When I take revenge, I am becoming just as bad as the person who wrongs me. I am doing nothing but inflicting harm, am doing no one any good, am doing nothing other than asserting my power and letting the bastard know that he can't hurt me without paying. He is not more powerful than I am. Revenge heals nothing but the pride that only leads to further acts of violence and domination. Revenge makes the world a worse place to live for everyone, worse perhaps even than "undeserved" violence, because the idea of revenge and of justice convinces us that destruction can be good. "Destruction is sometimes necessary, because if we didn't destroy in the name of justice, how would anyone ever learn how bad destruction is? If we don't kill murderers, then how will anyone learn what a dispicable thing it is to kill?"

But Jesus says to turn the other cheek. Jesus says to let go of pride, to be willing to fail the test to which your strength is being put. He doesn't say to be happy that both your cheeks have been slapped or that you're two miles away from your destination. He doesn't say that we should go out of our way to be injured. He doesn't say that we should allow our wounds to fester, untreated. He says that we should seek to heal our wounds, and he tells us what we already know: hurting the other does not heal us.

And when he said it, he meant it. He meant that I should act that way. He meant that everyone who wanted a part in his kingdom should act that way, even those followers who find their way into the most powerful office in the world, even those followers who find that their nation has lost thousands of citizens in one senseless attack. Jesus said that to those kinds of people, too, and he wants them to put aside their pride, too. He wants them to say, "You're right, whoever did this, that we're not invincible.

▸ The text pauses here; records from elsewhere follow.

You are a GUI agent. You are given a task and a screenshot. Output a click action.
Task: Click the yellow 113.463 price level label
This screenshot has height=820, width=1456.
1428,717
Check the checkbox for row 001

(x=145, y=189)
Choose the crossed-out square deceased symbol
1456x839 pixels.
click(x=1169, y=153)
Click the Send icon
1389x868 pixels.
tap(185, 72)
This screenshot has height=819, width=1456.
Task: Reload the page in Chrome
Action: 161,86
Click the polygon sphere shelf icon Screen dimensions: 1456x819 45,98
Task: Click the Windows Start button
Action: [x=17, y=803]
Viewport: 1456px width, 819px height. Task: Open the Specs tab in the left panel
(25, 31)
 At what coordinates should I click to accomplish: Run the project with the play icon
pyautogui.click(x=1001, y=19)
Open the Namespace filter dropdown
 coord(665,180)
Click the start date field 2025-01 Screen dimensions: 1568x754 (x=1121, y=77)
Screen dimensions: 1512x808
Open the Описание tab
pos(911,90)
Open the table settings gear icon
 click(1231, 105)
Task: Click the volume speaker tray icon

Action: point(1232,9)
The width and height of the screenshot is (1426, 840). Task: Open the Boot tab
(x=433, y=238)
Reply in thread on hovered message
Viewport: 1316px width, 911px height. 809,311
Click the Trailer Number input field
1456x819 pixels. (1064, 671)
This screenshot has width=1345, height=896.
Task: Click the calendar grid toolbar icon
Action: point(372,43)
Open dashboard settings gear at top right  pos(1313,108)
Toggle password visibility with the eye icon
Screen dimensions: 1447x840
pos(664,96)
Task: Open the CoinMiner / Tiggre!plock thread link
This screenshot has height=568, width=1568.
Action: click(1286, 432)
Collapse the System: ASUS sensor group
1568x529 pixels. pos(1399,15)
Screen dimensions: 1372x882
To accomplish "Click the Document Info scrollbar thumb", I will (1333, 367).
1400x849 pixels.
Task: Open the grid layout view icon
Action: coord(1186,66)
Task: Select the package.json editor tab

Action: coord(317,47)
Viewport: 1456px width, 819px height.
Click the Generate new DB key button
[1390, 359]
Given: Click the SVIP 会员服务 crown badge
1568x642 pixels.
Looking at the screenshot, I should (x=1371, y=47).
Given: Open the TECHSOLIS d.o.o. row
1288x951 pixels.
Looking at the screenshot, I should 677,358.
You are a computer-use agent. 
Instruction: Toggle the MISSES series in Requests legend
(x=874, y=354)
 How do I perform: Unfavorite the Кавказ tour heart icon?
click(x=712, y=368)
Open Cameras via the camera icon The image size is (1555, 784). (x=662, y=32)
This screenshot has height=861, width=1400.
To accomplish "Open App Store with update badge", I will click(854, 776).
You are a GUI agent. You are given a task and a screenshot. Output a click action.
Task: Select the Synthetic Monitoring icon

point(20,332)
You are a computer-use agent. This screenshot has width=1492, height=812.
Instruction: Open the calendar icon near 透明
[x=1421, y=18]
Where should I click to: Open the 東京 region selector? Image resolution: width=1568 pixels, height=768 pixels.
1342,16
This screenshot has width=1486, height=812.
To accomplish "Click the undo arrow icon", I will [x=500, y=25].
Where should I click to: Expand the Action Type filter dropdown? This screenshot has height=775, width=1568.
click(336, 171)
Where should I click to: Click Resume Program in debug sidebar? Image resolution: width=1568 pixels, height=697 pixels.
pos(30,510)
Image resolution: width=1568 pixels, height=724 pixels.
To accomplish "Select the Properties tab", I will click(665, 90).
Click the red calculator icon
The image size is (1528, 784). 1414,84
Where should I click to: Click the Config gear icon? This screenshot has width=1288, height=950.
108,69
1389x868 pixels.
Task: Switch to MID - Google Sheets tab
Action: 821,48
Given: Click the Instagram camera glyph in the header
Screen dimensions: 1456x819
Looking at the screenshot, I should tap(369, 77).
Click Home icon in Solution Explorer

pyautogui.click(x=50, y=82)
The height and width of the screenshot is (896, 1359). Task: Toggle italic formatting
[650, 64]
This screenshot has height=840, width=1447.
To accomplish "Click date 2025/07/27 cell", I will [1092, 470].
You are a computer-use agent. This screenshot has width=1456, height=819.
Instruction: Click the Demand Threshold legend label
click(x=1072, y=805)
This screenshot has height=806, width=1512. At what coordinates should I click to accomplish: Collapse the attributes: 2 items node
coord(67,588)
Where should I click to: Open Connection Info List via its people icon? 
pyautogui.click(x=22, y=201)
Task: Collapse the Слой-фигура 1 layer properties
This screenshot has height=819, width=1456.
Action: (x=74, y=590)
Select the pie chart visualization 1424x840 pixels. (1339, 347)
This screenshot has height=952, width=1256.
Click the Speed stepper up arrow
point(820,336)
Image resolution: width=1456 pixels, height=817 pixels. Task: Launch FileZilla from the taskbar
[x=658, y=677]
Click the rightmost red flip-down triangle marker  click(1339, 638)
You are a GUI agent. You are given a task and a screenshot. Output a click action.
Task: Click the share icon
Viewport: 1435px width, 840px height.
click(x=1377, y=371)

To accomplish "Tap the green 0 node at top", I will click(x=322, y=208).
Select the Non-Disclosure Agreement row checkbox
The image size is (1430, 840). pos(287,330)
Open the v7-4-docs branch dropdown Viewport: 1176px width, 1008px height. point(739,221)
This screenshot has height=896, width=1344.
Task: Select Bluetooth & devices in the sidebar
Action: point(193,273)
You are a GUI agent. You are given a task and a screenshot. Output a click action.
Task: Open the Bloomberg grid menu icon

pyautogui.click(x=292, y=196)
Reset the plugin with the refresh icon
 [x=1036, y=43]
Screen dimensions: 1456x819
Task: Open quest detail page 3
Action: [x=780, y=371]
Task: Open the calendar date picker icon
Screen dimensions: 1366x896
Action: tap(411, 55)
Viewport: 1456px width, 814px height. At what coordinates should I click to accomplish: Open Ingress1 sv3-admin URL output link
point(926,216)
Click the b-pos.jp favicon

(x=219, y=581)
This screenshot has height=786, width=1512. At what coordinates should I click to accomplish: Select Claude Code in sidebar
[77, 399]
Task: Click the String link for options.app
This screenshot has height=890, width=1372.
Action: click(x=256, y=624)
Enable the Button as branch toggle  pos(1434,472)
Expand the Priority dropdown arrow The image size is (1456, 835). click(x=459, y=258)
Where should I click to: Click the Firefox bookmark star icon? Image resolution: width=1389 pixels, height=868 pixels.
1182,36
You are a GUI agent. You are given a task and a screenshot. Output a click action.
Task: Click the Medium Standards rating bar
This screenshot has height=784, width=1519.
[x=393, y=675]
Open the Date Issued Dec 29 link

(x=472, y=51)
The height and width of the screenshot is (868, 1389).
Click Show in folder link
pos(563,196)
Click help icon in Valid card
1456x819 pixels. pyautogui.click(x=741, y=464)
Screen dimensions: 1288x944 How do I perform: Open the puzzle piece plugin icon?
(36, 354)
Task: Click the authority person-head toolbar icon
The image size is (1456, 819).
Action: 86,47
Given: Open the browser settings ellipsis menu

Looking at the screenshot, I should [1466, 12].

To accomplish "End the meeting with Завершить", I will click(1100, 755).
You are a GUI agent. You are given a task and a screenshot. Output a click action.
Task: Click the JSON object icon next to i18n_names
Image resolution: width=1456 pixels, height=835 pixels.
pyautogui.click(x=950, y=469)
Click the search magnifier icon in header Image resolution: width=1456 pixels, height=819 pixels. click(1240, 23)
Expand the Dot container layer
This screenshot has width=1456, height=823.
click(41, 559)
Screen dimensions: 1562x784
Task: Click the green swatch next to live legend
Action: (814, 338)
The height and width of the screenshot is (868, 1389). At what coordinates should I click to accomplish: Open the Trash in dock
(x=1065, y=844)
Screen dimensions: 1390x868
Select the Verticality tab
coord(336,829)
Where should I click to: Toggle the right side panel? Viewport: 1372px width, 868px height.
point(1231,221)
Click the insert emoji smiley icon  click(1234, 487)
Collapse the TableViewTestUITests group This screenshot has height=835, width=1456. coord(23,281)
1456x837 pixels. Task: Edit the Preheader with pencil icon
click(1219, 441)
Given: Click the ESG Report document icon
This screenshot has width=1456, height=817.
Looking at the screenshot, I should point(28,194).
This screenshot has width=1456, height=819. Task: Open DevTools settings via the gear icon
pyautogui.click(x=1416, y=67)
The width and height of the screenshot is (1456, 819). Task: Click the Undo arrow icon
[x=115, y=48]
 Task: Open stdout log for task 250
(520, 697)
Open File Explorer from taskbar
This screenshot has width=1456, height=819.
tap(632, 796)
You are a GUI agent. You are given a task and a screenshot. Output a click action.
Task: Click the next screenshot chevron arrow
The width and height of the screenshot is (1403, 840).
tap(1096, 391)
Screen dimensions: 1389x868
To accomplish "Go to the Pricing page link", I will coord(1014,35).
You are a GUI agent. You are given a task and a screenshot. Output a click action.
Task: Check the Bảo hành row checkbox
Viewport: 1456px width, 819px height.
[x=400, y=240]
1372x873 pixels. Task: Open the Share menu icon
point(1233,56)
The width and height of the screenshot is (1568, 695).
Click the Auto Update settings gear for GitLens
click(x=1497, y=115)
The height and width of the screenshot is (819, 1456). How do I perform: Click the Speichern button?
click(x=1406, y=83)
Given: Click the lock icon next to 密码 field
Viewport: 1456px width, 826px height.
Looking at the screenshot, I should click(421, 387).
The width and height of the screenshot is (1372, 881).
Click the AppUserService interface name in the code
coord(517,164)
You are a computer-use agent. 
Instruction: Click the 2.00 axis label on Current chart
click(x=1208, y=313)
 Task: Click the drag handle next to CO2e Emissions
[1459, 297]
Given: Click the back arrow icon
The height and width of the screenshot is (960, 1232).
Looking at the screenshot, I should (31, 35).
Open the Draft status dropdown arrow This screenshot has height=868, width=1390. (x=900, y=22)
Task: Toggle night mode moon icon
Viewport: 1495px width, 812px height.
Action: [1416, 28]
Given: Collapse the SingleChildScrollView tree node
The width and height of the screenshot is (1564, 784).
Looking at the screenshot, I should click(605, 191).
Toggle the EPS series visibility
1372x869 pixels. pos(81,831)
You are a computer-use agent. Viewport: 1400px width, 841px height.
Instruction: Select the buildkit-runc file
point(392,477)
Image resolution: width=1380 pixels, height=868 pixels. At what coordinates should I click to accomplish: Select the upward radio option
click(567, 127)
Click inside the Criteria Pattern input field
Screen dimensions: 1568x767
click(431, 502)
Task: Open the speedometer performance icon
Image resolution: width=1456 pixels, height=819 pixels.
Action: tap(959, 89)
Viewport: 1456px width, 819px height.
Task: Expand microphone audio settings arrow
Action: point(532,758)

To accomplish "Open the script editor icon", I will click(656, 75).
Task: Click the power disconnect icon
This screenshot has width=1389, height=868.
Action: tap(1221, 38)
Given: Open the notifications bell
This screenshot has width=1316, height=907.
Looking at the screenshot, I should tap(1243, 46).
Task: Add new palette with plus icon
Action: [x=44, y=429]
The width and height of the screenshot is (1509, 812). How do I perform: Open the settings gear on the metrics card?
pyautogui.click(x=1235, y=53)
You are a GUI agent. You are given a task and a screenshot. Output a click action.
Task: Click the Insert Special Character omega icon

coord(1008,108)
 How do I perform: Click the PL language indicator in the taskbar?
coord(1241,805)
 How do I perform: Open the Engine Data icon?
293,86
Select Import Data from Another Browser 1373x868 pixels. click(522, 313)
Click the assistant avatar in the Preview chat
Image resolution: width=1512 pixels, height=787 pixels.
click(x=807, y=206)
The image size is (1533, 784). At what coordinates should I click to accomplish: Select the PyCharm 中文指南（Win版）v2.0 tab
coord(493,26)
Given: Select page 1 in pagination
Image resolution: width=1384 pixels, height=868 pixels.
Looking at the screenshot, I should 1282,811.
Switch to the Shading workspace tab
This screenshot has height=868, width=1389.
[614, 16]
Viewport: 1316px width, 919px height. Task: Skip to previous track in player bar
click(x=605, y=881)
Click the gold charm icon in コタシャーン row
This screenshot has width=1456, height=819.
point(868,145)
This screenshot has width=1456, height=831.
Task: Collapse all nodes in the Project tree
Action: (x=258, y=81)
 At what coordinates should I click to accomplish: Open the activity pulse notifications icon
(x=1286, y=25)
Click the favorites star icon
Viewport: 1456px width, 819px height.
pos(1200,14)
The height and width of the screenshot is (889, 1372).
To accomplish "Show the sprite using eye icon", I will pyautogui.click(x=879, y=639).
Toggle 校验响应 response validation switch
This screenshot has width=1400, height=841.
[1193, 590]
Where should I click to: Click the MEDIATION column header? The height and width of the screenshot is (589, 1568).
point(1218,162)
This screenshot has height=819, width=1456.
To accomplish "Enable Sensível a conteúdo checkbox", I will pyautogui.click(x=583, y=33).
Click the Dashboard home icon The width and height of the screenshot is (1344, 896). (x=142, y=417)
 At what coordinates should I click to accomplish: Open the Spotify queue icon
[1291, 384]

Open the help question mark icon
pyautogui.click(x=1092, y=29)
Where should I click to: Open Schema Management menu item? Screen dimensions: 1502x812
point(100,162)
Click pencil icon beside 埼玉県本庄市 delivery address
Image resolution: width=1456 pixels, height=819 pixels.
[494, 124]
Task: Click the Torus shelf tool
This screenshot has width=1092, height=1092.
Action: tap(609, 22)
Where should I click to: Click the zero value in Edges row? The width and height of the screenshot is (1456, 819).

I know that you and your entire organization have greivances, that you have been let down by the world, that you can only speak through violence. I know that you must have been desperately sure of your correctness when you sent your own men to their deaths and when they complied. I know that you hate us, that you hate me, and I forgive you and pray that God will give you the grace to know what you've done, to really know, and to feel the same sorrow that I feel not and to be saved in your sorrow."

A nation whose leader could say that, then simply continue the works of healing and of mourning, and that nation alone, could claim to be a Christian nation.